• PROVIDED ENTRIES:
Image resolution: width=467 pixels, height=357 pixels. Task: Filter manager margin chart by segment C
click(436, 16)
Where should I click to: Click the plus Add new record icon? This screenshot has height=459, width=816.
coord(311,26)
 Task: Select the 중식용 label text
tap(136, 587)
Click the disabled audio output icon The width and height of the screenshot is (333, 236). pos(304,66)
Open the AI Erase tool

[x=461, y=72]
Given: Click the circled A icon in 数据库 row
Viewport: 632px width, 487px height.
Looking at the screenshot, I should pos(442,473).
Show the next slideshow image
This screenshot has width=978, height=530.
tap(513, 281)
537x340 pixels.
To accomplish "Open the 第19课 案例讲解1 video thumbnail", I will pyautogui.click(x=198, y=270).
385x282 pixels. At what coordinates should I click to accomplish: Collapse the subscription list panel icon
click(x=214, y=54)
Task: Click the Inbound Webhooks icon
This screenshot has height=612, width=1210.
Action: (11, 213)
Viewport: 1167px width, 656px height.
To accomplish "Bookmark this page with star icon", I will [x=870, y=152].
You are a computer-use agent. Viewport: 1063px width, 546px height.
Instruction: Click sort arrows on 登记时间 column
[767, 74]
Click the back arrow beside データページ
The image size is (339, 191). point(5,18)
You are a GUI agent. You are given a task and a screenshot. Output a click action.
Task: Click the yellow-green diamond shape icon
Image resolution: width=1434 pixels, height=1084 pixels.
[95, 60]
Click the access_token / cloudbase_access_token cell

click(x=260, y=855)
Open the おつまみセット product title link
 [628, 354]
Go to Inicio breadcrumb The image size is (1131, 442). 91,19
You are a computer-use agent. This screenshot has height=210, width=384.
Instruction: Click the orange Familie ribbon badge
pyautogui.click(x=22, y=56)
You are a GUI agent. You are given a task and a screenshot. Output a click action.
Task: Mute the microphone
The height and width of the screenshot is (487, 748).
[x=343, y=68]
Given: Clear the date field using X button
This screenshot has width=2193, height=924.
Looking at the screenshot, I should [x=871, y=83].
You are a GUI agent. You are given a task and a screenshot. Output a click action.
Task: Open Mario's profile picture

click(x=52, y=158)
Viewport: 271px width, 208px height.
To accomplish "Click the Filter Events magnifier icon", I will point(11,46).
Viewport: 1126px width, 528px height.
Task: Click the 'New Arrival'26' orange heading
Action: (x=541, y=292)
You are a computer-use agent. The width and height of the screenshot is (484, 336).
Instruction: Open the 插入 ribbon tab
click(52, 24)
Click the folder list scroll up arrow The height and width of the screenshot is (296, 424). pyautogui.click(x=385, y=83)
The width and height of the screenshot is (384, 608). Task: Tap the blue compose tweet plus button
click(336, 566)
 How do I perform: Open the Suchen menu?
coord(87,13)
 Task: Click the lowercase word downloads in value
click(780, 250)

• EXERCISE REQUIREMENTS: Print the listing above again without changes, from the line with "Given: Clear the date field using X button" up to and including the line with "click(x=52, y=158)".

• ANSWER BELOW:
Given: Clear the date field using X button
This screenshot has width=2193, height=924.
Looking at the screenshot, I should [x=871, y=83].
You are a GUI agent. You are given a task and a screenshot. Output a click action.
Task: Open Mario's profile picture

click(x=52, y=158)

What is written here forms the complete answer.